あまりの衝撃に倒れそうになるのをなんとかこらえる。
「テリーが勝手に影を動かし王子と王女の暗殺を図っただと!?なぜそのようなことになるのだ!」
1人のジジイとしては可愛くて仕方ない孫だが将来の公爵候補としてみれば凡愚な男。
奴に影の命令権など持たせておらぬというのに……!
護衛として影をつけていたのが失敗だったか……!
「……作戦に参加した者は全員死亡及び捕縛されました。恐らく影の仕業だと露見するのも時間の問題かと……」
まずい事態ではあるが今この場所は王都から離れたマーカム領。
このまま何も知らずに王都に戻っていれば全てが終わるところだった。
王都にいたらテリーの暴走を止められたかもしれないが既に終わったこと。
今から何かしらの活路を見出すしかない。
唇を噛み、怒りをなんとか抑えていると扉がコンコンとノックされる。
怒りの混じった声で返事をするとやってきたのはテリーだった。
「貴様……!よくもやってくれたな」
「祖父様。何を怒っているのですか?確かに暗殺は失敗しましたが失ったのはどうでもいいネズミの命。むしろこれで腹がくくれたでしょう?」
「ネズミだと……!影を作り上げるためにどれだけの金と時間と労力を使ったと思っている……!そんなこともわからぬのか、この愚か者めが!」
情報は使い方次第でどんな兵器よりも最強の武器になり得る。
ドレイク家は昔から本当に人間なのか疑わしいほど強力で鍛え上げられた諜報隊を持っていた。
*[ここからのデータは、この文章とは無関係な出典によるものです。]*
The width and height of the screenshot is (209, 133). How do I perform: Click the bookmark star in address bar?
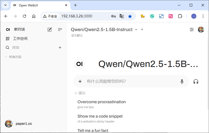click(x=130, y=16)
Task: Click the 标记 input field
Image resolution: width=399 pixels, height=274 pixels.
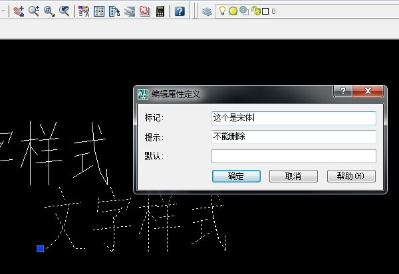Action: [x=293, y=118]
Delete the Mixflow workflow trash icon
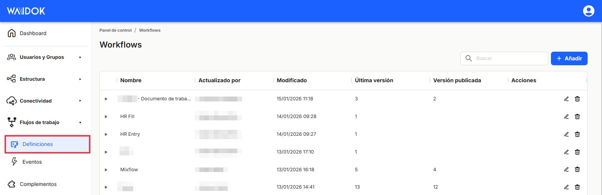602x195 pixels. tap(577, 170)
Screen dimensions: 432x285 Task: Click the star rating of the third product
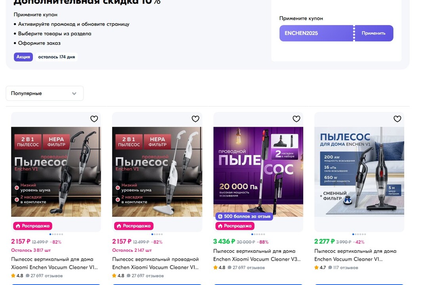point(219,268)
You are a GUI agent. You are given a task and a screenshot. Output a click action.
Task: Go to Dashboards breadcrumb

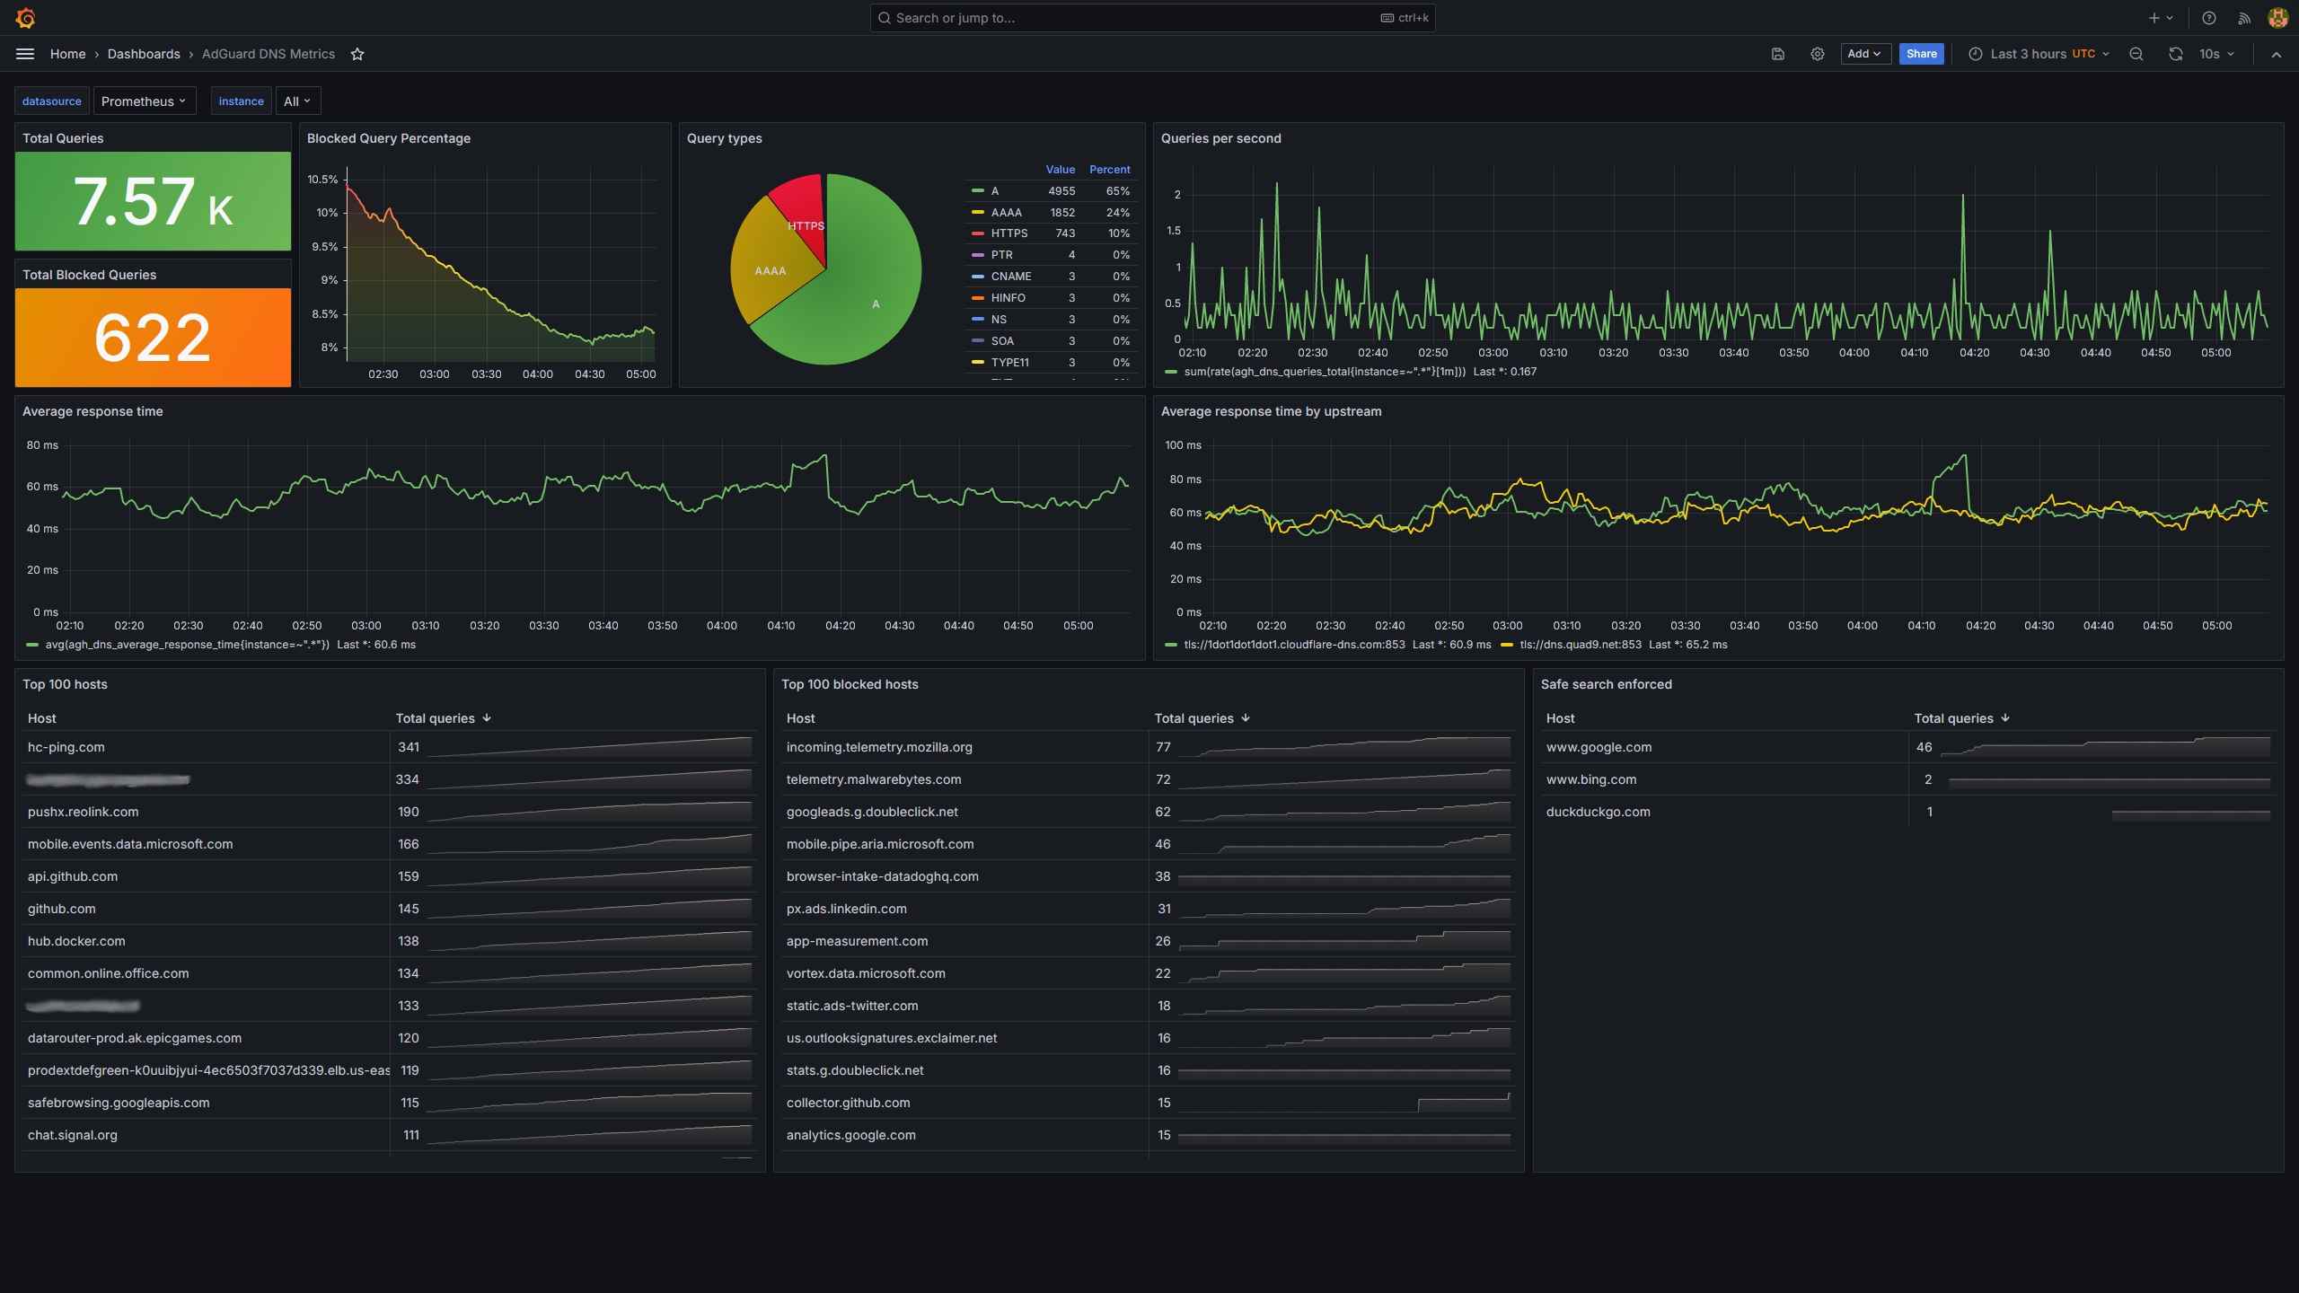click(144, 54)
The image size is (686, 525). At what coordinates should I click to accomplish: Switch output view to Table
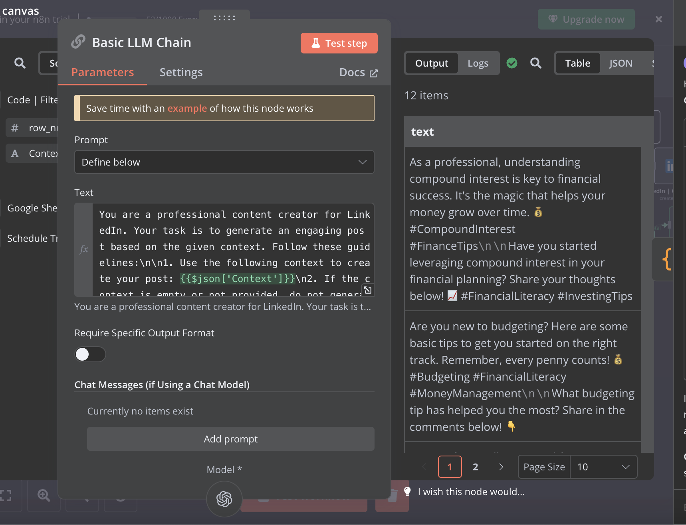tap(577, 63)
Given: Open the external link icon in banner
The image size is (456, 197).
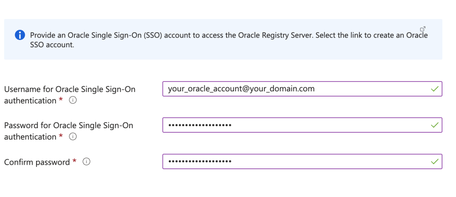Looking at the screenshot, I should (x=423, y=29).
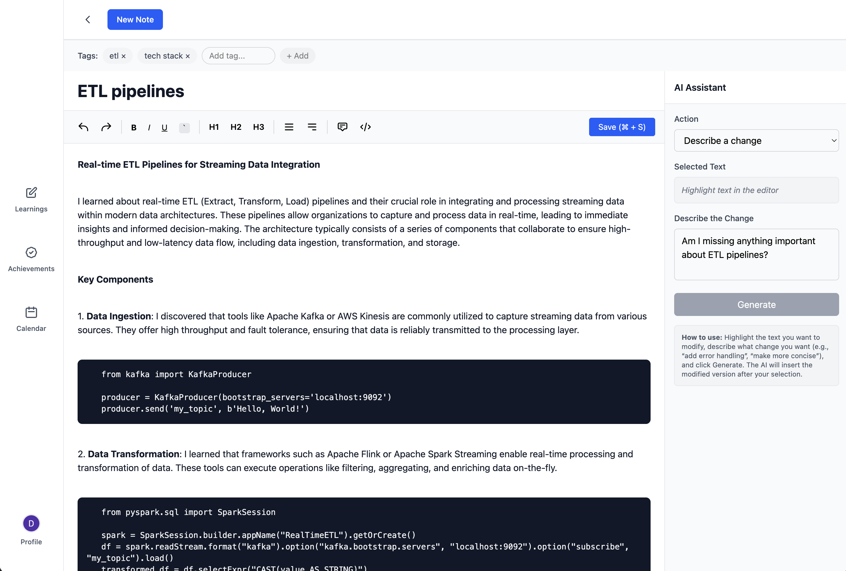This screenshot has width=846, height=571.
Task: Click the Add tag input field
Action: [x=238, y=56]
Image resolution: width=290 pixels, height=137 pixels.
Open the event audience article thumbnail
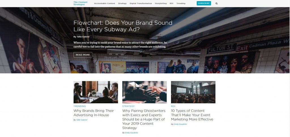[x=193, y=92]
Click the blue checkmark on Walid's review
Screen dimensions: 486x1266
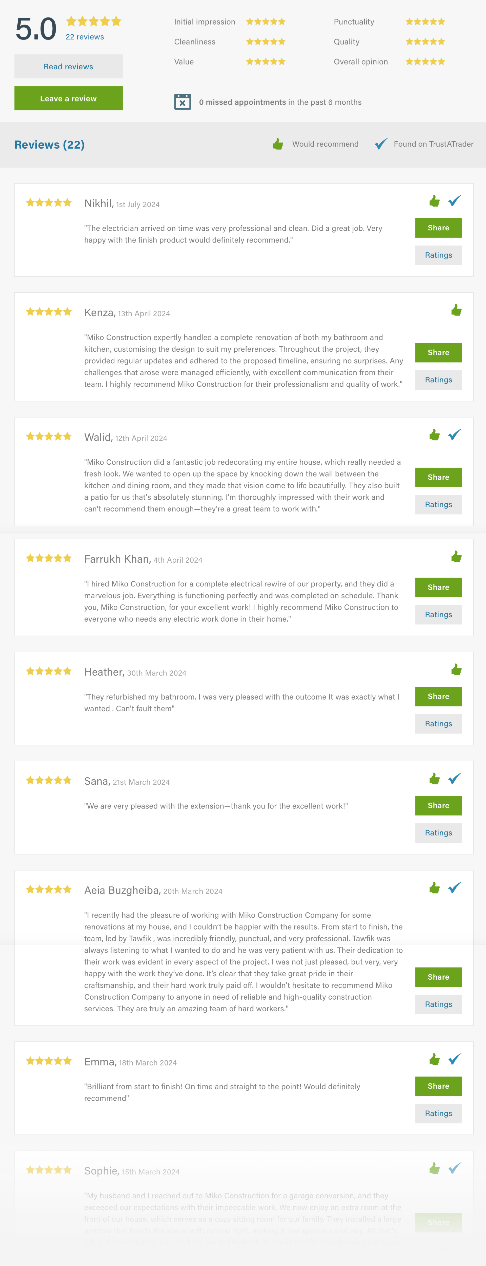coord(455,434)
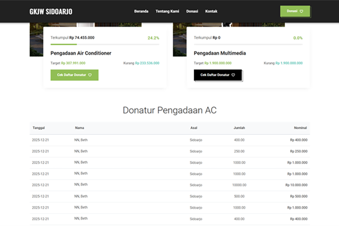Click the GKJW SIDOARJO logo text

50,11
だからこそ我らも対抗すべく影を作り上げたというのにこやつは……!
「祖父様は臆病すぎるのですよ。ドレイクなどという無能集団共に気を使う必要などありません。我らこそが王国を統べる王たることを証明すれば良いのですよ」
「ドレイク家が無能集団だと……?貴様何を言っている……」
「奴らは功を主張することしかできない能無しでしょう。国境を守ると言っても敵が攻めてこなければ赤子にだってできることです。何を恐れる必要がありましょう」
「……!」
今まで宰相に成り上がるまでにたくさんの無能を見てきた。
そやつらと同じプライドだけが高いゴミの匂いがする。
そんなゴミに足を引っ張られあまつさえそれが血のつながった身内だということが腹立たしかった。
「それでは祖父様。私はこれで失礼します。ドレイク家に勝った暁には私に家督を譲ってくださいね」
そう言ってテリーは笑いながら部屋から出ていく。
部屋には影の男と私だけが残る。
「私は……どうやら甘かったようだな……」
「……」
影の男は否定も肯定もしない。
ただ頭を下げ続けるのみ。
だが私にはそれでよかった。
肯定の言葉も否定の言葉も求めていない。
今の言葉は自分への戒め。
いかに身内だったとはいえ能無しは消さなくてはならなかったのだ。
「おい、あのテリーというゴミを牢にぶち込んでおけ。戦が終わったら私自ら首をはねてくれる」
「……っ!?本気でございますか」
「ああ、本気も本気だ。あの男はこれ以上生かしておいても我らの足を引っ張るだけだ。私ももう腹をくくった。甘えも妥協も全て捨てようじゃないか」
「……承知しました。行ってまいりまする」
影の男は一瞬で姿を消す。
きっと今日中には結果を出してくれることだろう。
「決着のとき……か……」
ドレイク家は無能集団などではない。
それを私はなによりも知っている。
私がまだ生まれていない今より110年くらい前のこと、他国の貴族だった奴らはこの地にいきなり現れ男爵として叙爵された。
しかしここから信じられないことが起きたのだ。
いきなり男爵として現れたドレイク家のことを面白く思わなかった当時の貴族たちは今もなお敵対関係が続くヴァイルン王国との国境付近にドレイク家の領地を用意した。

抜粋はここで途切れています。